After five years of development and construction, work on the 1.2-million-square-foot Denizen Bushwick is now complete. The residential campus is designed by ODA New York, which oversaw all aspects of the project including the exteriors, interior planning, and landscape design. All Year Management is the developer responsible for the project.
Denizen’s official address is 54 Noll Street and sits on the former site of Bushwick’s historic Rhinegold Brewery spanning approximately ten acres. The exterior design incorporates crisscrossing masonry elements and windows that feature both square and sharp angles, creating a unique viewing experience from within the building.
In total, Denizen Bushwick comprises 911 units which began leasing last year. Twenty percent of the units are reserved as affordable housing units.
The amenity areas span over 100,000 square feet, a scale that is unheard of in the Bushwick section of Brooklyn. On its own, the rooftop outdoor space spans approximately 70,000 square feet and includes a mini golf course, barbecues, a hydroponic urban farm, ample seating, and clear views of the Manhattan skyline despite its distance from the center of the city. Amenity spaces within include a coffee shop, game rooms, a rock-climbing wall, a large pool, a boxing ring, a microbrewery, children’s play areas, and multiple lounges for residents and their guests.
“The rooftop farm serves as an edible oasis for urban residents with Pick Your Own days, pickling workshops, and hydroponic happy hours,” says Electra Jarvis of Green Food Solutions.
An interior courtyard at the center of the building is decorated with lush landscaping and “mega murals” curated by the locally founded Bushwick Collective.
A publicly accessible through-block park bisects Denizen, spans 17,850 square feet, and will reportedly host seasonal community events in the warmer months. The placement of the public space helps diminish the fort-like magnitude of the building.
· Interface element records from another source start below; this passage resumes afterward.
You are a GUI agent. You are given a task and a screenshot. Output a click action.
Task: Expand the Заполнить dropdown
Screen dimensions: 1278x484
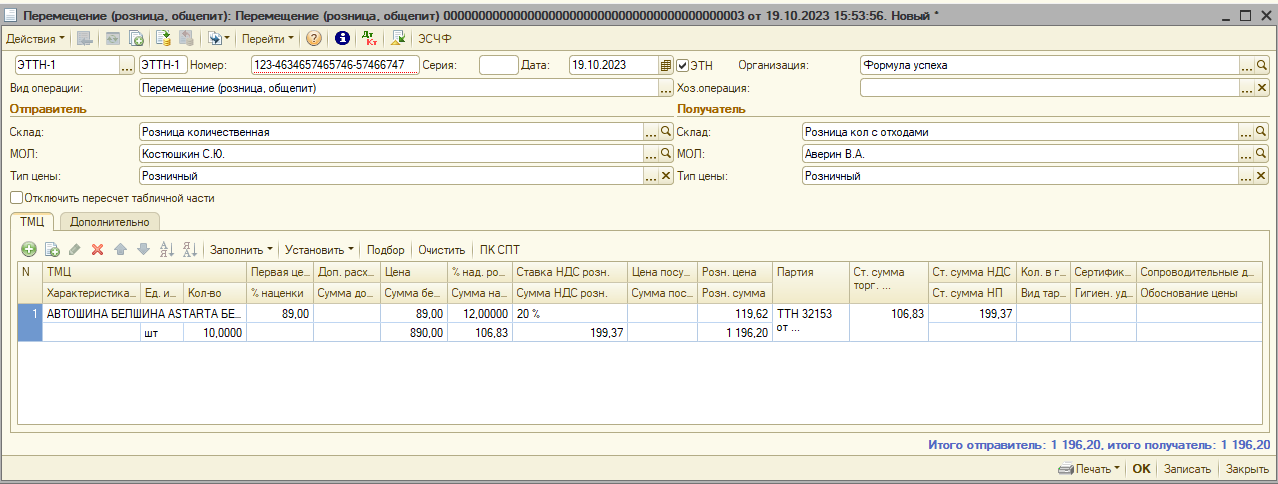click(241, 250)
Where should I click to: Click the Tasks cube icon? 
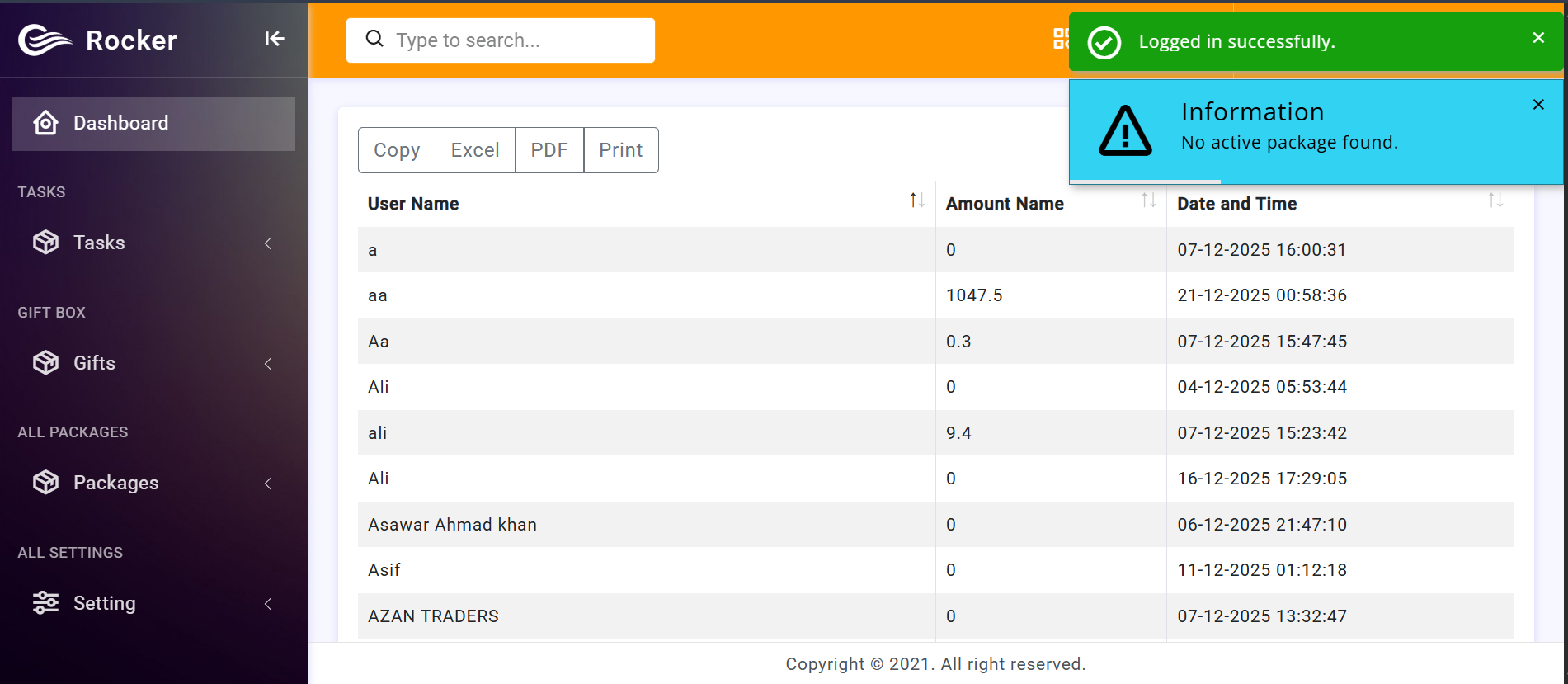45,243
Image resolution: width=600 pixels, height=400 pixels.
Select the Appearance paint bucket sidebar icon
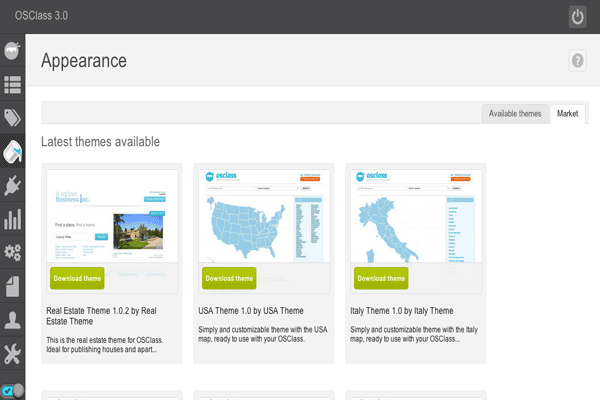click(x=12, y=153)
“We are proud of what has taken shape at Bushwick,” said Eran Chen, founding principal, ODA. “Not only were we able to transform a dilapidated industrial building and turn it into a magnet for community, but we’re influencing how people connect, how cities are developed, and paving the way for architecture to be part of the solution.”
To date, Denizen has received multiple awards including recognition from the New York chapter of the Urban Land Institute, which recognizes excellence in development across the five boroughs.